- **Work to do**: Write out the entries below word for word, beginning with the line that contains "The width and height of the screenshot is (1010, 750)." and continuing through the line that contains "Viewport: 1232px width, 955px height. 727,531", including both of those lines.
>> start
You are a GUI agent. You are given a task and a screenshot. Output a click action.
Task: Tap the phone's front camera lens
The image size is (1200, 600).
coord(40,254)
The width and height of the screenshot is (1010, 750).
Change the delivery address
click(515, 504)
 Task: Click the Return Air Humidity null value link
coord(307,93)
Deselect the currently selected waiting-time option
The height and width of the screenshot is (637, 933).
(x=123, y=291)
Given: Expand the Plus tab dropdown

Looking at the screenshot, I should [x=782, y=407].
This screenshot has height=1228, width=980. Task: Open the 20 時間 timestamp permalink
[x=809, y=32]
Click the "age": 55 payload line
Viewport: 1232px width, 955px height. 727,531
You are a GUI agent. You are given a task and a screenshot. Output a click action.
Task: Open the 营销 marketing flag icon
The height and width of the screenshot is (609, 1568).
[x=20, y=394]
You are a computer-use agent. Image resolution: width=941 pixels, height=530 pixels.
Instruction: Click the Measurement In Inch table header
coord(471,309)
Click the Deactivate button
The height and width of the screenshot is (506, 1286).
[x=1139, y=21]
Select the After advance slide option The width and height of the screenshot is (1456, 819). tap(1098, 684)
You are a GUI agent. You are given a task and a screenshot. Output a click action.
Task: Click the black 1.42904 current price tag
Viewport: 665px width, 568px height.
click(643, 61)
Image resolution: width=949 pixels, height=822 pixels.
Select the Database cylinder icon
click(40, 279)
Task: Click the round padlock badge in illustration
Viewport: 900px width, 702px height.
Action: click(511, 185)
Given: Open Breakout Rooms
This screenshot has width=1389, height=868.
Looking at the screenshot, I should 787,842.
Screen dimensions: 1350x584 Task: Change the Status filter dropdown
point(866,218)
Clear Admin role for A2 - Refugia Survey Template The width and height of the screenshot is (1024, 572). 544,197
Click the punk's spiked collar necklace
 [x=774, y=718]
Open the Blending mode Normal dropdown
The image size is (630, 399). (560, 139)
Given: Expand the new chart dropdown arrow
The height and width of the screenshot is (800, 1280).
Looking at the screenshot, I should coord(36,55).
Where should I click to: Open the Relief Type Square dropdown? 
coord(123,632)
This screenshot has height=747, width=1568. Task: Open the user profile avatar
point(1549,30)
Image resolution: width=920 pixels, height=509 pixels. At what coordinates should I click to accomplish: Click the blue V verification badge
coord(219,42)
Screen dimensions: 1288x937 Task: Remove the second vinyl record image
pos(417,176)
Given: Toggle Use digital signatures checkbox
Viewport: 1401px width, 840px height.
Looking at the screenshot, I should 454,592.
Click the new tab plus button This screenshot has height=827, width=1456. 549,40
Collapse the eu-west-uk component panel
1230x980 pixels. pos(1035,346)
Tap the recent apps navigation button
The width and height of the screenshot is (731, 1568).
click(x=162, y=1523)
>> end
- **Final result**:
The width and height of the screenshot is (1010, 750).
Change the delivery address
click(515, 504)
 Task: Click the Return Air Humidity null value link
coord(307,93)
Deselect the currently selected waiting-time option
The height and width of the screenshot is (637, 933).
(x=123, y=291)
Given: Expand the Plus tab dropdown

Looking at the screenshot, I should [x=782, y=407].
This screenshot has height=1228, width=980. Task: Open the 20 時間 timestamp permalink
[x=809, y=32]
Click the "age": 55 payload line
Viewport: 1232px width, 955px height. 727,531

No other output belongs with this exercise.